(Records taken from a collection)
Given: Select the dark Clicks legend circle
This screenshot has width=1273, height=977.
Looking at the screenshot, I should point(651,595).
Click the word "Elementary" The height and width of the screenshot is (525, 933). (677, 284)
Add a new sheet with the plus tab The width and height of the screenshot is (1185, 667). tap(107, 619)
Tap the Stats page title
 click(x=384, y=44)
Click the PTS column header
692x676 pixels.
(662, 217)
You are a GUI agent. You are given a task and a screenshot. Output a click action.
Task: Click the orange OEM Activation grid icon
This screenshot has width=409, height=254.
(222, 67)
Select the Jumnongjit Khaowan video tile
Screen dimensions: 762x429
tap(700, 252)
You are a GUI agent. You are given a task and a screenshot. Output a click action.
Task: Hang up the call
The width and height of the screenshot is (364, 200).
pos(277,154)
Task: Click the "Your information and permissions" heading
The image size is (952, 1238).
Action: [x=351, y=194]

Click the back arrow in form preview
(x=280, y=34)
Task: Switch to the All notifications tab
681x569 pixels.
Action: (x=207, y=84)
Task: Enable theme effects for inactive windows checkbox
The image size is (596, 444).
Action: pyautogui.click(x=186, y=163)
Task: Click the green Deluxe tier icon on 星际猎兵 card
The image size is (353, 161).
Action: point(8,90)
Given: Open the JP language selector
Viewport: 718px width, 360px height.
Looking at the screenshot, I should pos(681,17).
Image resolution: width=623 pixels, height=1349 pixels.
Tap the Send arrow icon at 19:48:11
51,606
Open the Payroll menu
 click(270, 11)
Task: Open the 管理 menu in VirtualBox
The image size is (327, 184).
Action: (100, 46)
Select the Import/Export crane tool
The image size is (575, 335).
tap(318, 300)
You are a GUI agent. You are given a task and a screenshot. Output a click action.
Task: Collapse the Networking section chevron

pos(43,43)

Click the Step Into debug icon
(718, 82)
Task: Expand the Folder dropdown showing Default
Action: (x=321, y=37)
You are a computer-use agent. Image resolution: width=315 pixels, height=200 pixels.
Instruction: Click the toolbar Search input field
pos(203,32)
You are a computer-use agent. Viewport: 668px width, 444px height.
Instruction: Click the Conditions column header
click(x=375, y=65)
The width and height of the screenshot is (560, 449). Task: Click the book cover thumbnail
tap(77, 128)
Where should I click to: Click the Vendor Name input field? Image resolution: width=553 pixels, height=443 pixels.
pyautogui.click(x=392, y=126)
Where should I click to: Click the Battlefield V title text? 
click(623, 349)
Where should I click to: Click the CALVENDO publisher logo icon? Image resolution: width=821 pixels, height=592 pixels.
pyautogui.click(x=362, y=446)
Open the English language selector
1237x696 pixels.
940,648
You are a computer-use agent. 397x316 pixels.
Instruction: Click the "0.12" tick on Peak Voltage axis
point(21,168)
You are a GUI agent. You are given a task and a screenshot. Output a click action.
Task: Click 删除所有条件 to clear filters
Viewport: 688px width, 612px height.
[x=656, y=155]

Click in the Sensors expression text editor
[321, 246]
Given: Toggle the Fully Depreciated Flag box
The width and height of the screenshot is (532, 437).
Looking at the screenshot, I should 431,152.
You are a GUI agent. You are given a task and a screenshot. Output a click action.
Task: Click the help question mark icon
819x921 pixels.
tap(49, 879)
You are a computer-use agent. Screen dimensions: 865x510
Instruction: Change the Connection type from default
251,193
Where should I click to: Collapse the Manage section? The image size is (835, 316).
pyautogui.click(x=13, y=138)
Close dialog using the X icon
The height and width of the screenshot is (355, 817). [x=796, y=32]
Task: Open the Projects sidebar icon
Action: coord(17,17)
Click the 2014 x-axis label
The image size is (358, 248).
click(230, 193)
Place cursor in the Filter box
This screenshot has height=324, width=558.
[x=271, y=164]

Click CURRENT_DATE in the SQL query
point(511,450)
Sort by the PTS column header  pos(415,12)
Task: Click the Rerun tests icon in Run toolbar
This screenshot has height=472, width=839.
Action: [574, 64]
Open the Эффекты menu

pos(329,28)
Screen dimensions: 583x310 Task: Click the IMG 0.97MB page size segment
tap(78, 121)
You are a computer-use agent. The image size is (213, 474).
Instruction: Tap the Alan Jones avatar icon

[STATED EXERCISE]
Rename "Payroll" to "Billing" in the records, starting with the line that contains "Image resolution: width=623" and going on through the line that contains "Looking at the screenshot, I should 431,152.". Write out only those lines, with everything else left the same.

[RIGHT ANSWER]
Image resolution: width=623 pixels, height=1349 pixels.
Tap the Send arrow icon at 19:48:11
51,606
Open the Billing menu
 click(270, 11)
Task: Open the 管理 menu in VirtualBox
The image size is (327, 184).
Action: (100, 46)
Select the Import/Export crane tool
The image size is (575, 335).
tap(318, 300)
You are a GUI agent. You are given a task and a screenshot. Output a click action.
Task: Collapse the Networking section chevron

pos(43,43)

Click the Step Into debug icon
(718, 82)
Task: Expand the Folder dropdown showing Default
Action: (x=321, y=37)
You are a computer-use agent. Image resolution: width=315 pixels, height=200 pixels.
Instruction: Click the toolbar Search input field
pos(203,32)
You are a computer-use agent. Viewport: 668px width, 444px height.
Instruction: Click the Conditions column header
click(x=375, y=65)
The width and height of the screenshot is (560, 449). Task: Click the book cover thumbnail
tap(77, 128)
Where should I click to: Click the Vendor Name input field? Image resolution: width=553 pixels, height=443 pixels.
pyautogui.click(x=392, y=126)
Where should I click to: Click the Battlefield V title text? 
click(623, 349)
Where should I click to: Click the CALVENDO publisher logo icon? Image resolution: width=821 pixels, height=592 pixels.
pyautogui.click(x=362, y=446)
Open the English language selector
1237x696 pixels.
940,648
You are a computer-use agent. 397x316 pixels.
Instruction: Click the "0.12" tick on Peak Voltage axis
point(21,168)
You are a GUI agent. You are given a task and a screenshot. Output a click action.
Task: Click 删除所有条件 to clear filters
Viewport: 688px width, 612px height.
[x=656, y=155]

Click in the Sensors expression text editor
[321, 246]
Given: Toggle the Fully Depreciated Flag box
The width and height of the screenshot is (532, 437).
Looking at the screenshot, I should 431,152.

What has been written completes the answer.